Título: Abbott terá de repassar dados sobre Kaletra
Autor: Lígia Formenti
Fonte: O Estado de São Paulo, 26/06/2005, Vida&, p. A25

BRASÍLIA - O ex-coordenador do Programa Nacional de DST-Aids Alexandre Grangeiro descartou a possibilidade de que a quebra de patente do Kaletra possa trazer prejuízo para pacientes que usam o coquetel antiaids. Anteontem, o Brasil declarou interesse público pelo remédio, produzido pelo laboratório Abbott. A medida abre caminho para a quebra de patente e, com isso, possibilita a produção do remédio por Farmanguinhos, do Rio. Numa nota divulgada anteontem, o Abbott questionou, de forma indireta, a capacidade de o País produzir o medicamento com boa qualidade. "Mas esta responsabilidade é também da própria indústria", disse Grangeiro. Pela lei brasileira, com a quebra de patente, o Abbott terá de passar todas as informações sobre produção e tecnologia do Kaletra para o novo fabricante. Caso isso não seja feito, o governo poderá deixar de pagar os royalties. "Se o Abbott cumprir a legislação, não há perigo de o remédio ter qualidade inferior", disse.

» **Linhas fornecidas**:
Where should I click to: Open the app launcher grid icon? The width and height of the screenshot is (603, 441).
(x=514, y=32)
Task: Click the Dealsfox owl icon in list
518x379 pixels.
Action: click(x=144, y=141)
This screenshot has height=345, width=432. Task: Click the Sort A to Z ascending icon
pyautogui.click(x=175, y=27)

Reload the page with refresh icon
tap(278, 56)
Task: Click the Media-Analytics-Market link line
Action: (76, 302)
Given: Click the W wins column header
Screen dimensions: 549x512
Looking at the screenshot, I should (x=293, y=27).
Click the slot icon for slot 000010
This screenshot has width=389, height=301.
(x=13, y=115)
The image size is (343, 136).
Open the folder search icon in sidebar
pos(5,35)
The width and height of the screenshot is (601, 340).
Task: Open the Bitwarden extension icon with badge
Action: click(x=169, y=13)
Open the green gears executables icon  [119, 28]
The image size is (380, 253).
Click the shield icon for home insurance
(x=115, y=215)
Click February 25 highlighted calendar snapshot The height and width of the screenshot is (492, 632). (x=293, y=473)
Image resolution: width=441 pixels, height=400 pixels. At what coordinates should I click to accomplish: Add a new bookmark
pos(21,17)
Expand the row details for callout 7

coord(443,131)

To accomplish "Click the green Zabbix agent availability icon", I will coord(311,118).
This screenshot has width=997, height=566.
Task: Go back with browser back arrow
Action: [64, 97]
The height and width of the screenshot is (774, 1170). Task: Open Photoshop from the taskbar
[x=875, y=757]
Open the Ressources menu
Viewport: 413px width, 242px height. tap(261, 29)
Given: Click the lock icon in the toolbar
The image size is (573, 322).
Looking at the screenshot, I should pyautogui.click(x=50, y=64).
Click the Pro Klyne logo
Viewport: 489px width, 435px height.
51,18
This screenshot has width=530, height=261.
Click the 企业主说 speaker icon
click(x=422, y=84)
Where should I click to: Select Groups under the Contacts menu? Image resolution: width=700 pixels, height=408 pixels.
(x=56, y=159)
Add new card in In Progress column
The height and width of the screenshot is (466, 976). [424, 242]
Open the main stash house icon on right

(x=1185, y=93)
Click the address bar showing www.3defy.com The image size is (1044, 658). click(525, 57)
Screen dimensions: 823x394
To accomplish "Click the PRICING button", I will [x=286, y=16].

» **Exercício**: Segundo a notícia sobre a quebra de patente do Kaletra, o que o governo poderá fazer se o Abbott não repassar ao novo fabricante as informações sobre produção e tecnologia do remédio? As linhas acima não têm nenhum papel neste exercício.

» **Resolução**: O governo poderá deixar de pagar os royalties.